In its industry snapshot, MassBio projected that, with a life science workforce totaling over 117,000 jobs, Massachusetts remains primed to rebound if and when investor confidence returns.

“We’ve still got all of the stakeholders here, we’ve got all of the ingredients,” Burlin O’Connell said in the TV Biotech interview. “What we need to see is a recommitment to boldly invest, smart policy and long-term thinking.”

That sense of optimism was widespread across the workforce development programs.

Schwartz pointed to other statistics in the MassBio report that she said point to a “place of strength” in the industry. Despite the 1.7% decrease in biopharmaceutical research and development employment, the state still has nearly a quarter of the country’s workforce in that space.

Overall, the state had over 143,000 jobs in the life sciences industry in 2024 according to the June employment report released by MassBioEd.

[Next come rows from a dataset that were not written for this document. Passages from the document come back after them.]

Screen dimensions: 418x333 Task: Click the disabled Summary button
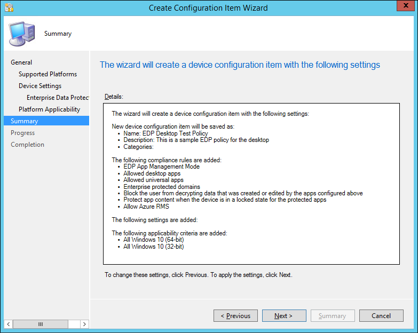333,316
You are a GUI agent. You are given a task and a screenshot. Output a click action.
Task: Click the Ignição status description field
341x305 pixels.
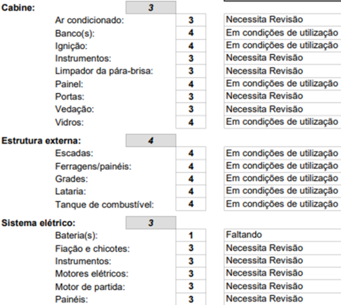click(x=282, y=46)
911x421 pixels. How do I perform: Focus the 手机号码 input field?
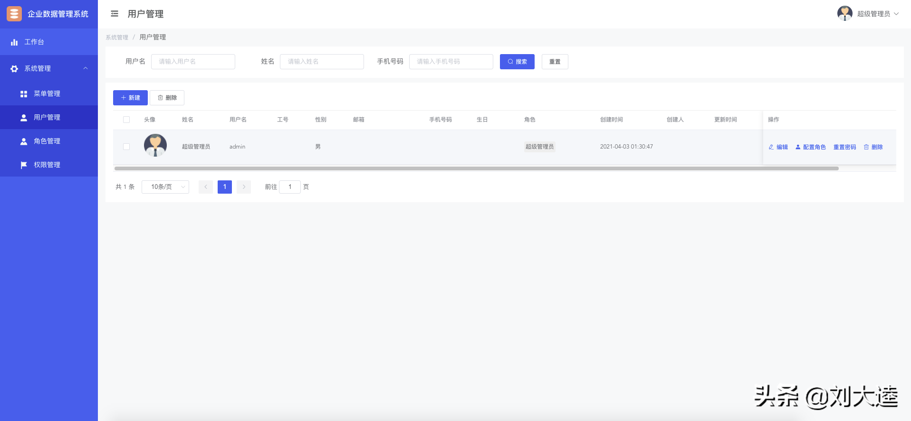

“We have to keep in mind that there are companies in Massachusetts that have drugs that have been approved already; they’re going to continue to manufacture those drugs, and they need workers to do that,” Schwartz said. “There is investment in research and development and you’re going to continue to need scientists to do that.”

Erlingsson said that the state “shouldn’t give up yet,” and that at LabCentral they are “doubling down” because they believe the need will always be there.

“Whether there’s a boom or there’s a contraction, the industry will always need early-career scientists who can see a pathway to growth,” she said.

Stanley said the continued operations of programs like Bioversity despite the slump should position the state to be in a place where there isn’t a talent shortage if there is a bounce-back.

“We want to continue to be here, as Bioversity, to make sure that as the industry comes back and hiring picks up, that the talent is there — especially trained talent, which is what employers have been saying from the get-go is the hardest to find,” Stanley said.